The Alarming Rate of Americans Who Are Pre Diabetic

Healthy Living

January 26, 2016

Will You Be One of the Two Out of Every Five Americans With Diabetes?

Diabetes and prediabetes is a scourge on the U.S. today, and the present numbers are pretty scary. According to the American Diabetes Association (ADA) it is estimated that there are 86 million people with prediabetes and nearly 29 million Americans who currently are already diabetic. These numbers are frighteningly high and caring for all the diabetics and those who are expected to become diabetic is putting an immense strain on an already stretched thin healthcare system.

The continuing epidemic of obesity in America is largely seen as the major cause of diabetes, in fact it has led doctors to coining the term “diabesity,” although there are some hereditary factors that contribute to the number of diabetics and people with prediabetes. It would also seem that there are additional concerns for minorities having higher rates of developing diabetes; fifty percent of black women and half of both Hispanic women and men are expected to develop type 2 diabetes in their lifetimes according to a study published online by The Lancet Diabetes & Endocrinology.

Not All The News of The Study Was Bad

For the researchers, the study had some surprising findings, it goes without saying that the researchers were certainly expecting to see an increase in type 2 diabetes over the quarter century that was studied, but they were not expecting the increase to be as high as the study revealed, such as during the quarter century studied type 2 diabetes in an average twenty year old male went from 21 percent towards the end of the 1980’s to nearly 40 percent by 2011, and from 27 percent in the average twenty year old female during the same study period also to 40 percent in 2011.

The results of the study were not all negative however, researchers also found that patients diagnosed with diabetes at age 40 had been estimated to lose eight years of their lives due to diabetes in the 1990’s had decreased to a loss of six years in the 2000’s for males and from nearly nine years to close to seven years in the females. People with diabetes are living longer primarily due to advances in medications used to treat diabetes and the medical devices to monitor their blood sugar levels, but diabetes awareness is also seen as a significant factor.

Light at the End of the Tunnel

Despite the obesity epidemic, today people are trending towards educating themselves on their healthcare and combating disease through more preventative measures than ever before by combining western medicine with holistic therapies. The public’s increased interest and better understanding of how important diet and exercise are is resulting in better health outcomes both for people who are prediabetic and diabetics alike.

But, healthcare experts and public health officials agree there is much that needs to be done. Healthcare advocates need to find news to reach Americans and guide them away from the quick fix mentality and fast food society seems to be saturated with.

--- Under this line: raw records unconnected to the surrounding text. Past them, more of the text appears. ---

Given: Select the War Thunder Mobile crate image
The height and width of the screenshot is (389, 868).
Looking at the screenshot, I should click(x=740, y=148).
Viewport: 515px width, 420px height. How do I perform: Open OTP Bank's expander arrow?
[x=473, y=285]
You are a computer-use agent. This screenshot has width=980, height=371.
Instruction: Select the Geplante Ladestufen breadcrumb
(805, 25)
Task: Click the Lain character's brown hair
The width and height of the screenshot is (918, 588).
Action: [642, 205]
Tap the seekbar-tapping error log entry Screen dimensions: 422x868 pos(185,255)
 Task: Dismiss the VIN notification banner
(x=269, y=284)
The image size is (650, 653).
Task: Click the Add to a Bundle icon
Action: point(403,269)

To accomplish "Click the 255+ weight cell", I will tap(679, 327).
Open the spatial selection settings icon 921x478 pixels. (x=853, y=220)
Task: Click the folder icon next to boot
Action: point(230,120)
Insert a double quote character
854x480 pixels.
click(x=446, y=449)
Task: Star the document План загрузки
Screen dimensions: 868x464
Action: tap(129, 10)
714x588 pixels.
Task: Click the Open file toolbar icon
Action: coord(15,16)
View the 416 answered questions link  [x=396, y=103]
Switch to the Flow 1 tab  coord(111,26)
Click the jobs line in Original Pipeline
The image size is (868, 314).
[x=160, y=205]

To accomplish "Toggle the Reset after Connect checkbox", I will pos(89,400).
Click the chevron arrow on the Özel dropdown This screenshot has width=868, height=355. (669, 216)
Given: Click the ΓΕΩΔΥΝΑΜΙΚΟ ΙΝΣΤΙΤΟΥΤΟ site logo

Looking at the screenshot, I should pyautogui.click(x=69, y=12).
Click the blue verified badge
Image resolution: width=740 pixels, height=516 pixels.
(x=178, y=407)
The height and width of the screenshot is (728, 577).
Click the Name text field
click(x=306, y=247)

Doctors need to better assist patients with effective and doable weight management strategies rather than placing them on restrictive diets that don’t work long term. And while weight-loss surgery may have its place in weight loss solutions for some patients as it is highly effective and relatively safe, it will not be a solution for most of the public at risk for prediabetes, diabetes mellitus and other potentially deadly diseases.

Solutions People Can Actually Achieve

It is much more likely the solution will come from simple baby steps, gradual change that anyone can achieve whether they are prediabetic, diabetic, or simply needing to improve their health and eating habits. More and more studies are showing that certain foods can promote better health, prevent and even reverse diabetes, high blood pressure, heart disease and many other diseases plaguing America today. Doctors are now beginning to incorporate holistic healing in treating their patients and placing more emphasis on utilizing holistic antioxidant foods in our daily diets.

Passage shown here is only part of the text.